(Pixel coordinate grounding data)

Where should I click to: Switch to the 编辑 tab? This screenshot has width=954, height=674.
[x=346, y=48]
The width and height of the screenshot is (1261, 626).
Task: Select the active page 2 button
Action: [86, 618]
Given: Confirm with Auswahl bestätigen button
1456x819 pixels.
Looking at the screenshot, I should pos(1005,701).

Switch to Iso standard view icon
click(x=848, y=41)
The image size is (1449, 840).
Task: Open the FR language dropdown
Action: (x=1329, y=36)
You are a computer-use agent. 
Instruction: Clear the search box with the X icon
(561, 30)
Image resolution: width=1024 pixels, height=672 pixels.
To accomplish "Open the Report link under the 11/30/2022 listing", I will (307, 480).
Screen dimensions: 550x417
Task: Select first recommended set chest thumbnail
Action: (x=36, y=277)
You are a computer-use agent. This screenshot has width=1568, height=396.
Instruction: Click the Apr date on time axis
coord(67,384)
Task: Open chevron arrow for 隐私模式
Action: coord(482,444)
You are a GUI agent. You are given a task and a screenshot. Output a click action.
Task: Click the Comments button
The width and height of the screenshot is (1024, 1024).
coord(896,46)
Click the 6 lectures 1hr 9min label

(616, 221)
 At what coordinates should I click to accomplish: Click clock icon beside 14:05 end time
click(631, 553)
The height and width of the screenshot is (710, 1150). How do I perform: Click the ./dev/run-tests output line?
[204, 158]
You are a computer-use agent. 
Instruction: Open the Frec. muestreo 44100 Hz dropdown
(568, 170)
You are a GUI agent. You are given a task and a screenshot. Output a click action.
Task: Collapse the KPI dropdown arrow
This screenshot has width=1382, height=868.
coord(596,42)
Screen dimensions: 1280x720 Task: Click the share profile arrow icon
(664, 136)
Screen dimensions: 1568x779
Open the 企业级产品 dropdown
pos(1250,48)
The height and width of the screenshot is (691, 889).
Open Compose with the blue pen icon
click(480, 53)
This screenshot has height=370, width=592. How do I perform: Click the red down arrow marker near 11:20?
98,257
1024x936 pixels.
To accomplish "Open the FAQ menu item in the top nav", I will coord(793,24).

**EXERCISE DIRECTIONS**. The line containing "This screenshot has height=370, width=592." and every line after it, up to and including the last line of the records, should be reproduced exactly, with nothing else.

**COMPLETED EXERCISE**.
This screenshot has height=370, width=592. How do I perform: Click the red down arrow marker near 11:20?
98,257
1024x936 pixels.
To accomplish "Open the FAQ menu item in the top nav", I will coord(793,24).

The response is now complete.